The observation of intercalation-induced negative dR/dT in two different MXenes with two different intercalant species provides strong evidence that this is a general phenomenon. For sufficient levels of intercalation, the thermally activated inter-flake hopping process becomes the rate-limiting step for conduction through multi-layer samples. This extrinsic effect causes MXenes to display negative dR/dT regardless of their intrinsic electronic properties, as shown schematically in Fig. 2g.

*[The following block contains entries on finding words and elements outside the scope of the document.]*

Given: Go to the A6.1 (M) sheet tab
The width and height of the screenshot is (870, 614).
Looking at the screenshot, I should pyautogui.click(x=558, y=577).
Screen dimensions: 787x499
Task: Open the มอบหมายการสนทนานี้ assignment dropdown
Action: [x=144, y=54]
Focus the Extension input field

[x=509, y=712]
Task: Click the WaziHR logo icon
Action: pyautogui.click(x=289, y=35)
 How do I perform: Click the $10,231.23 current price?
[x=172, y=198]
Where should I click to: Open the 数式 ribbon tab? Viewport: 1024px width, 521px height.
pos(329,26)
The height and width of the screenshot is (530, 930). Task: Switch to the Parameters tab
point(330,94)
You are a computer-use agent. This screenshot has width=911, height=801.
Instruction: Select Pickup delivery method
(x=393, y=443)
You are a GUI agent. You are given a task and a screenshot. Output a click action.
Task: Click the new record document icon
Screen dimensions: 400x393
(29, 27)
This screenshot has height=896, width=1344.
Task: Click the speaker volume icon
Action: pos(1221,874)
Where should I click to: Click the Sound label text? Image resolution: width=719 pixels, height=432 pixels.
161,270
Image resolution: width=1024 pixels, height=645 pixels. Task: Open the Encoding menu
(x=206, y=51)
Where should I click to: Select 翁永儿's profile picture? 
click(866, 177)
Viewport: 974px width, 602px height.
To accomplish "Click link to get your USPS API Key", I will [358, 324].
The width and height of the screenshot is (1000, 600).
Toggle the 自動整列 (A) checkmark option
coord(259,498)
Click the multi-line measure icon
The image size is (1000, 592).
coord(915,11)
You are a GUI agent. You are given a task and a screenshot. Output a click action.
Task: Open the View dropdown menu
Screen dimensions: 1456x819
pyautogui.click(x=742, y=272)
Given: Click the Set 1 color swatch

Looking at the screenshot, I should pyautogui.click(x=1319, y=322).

Next, we consider Ti3CNTx intercalated with TBA+. With annealing, Ti3CNTx(TBA+) showed a larger total reduction in resistance than Ti3CNTx intercalated with only H2O and Li+ (Table 1 and Supplementary Figure 7), consistent with the increased effect of TBA+ intercalants. However, even after annealing at 750 °C, Ti3CNTx(TBA+) continued to display negative dR/dT, albeit with a reduced temperature-dependency (Supplementary Table 1). Given the previous demonstration of metallic intra-flake conduction in Ti3CNTx, we speculate that incomplete removal of TBA+ is responsible for the persistence of the semiconductor-like behavior. After annealing, the temperature-dependent resistance closely followed R∝T×exp(W/kT), which may be related to the inter-flake hopping mechanism (Supplementary Figure 7). It is presently unclear why annealing led to metallic conduction in Mo2TiC2Tx(TBA+) but not in Ti3CNTx(TBA+). This difference could be due to the surface Mo atoms of Mo2TiC2Tx affecting the release of TBA+ and/or the inter-flake hopping process.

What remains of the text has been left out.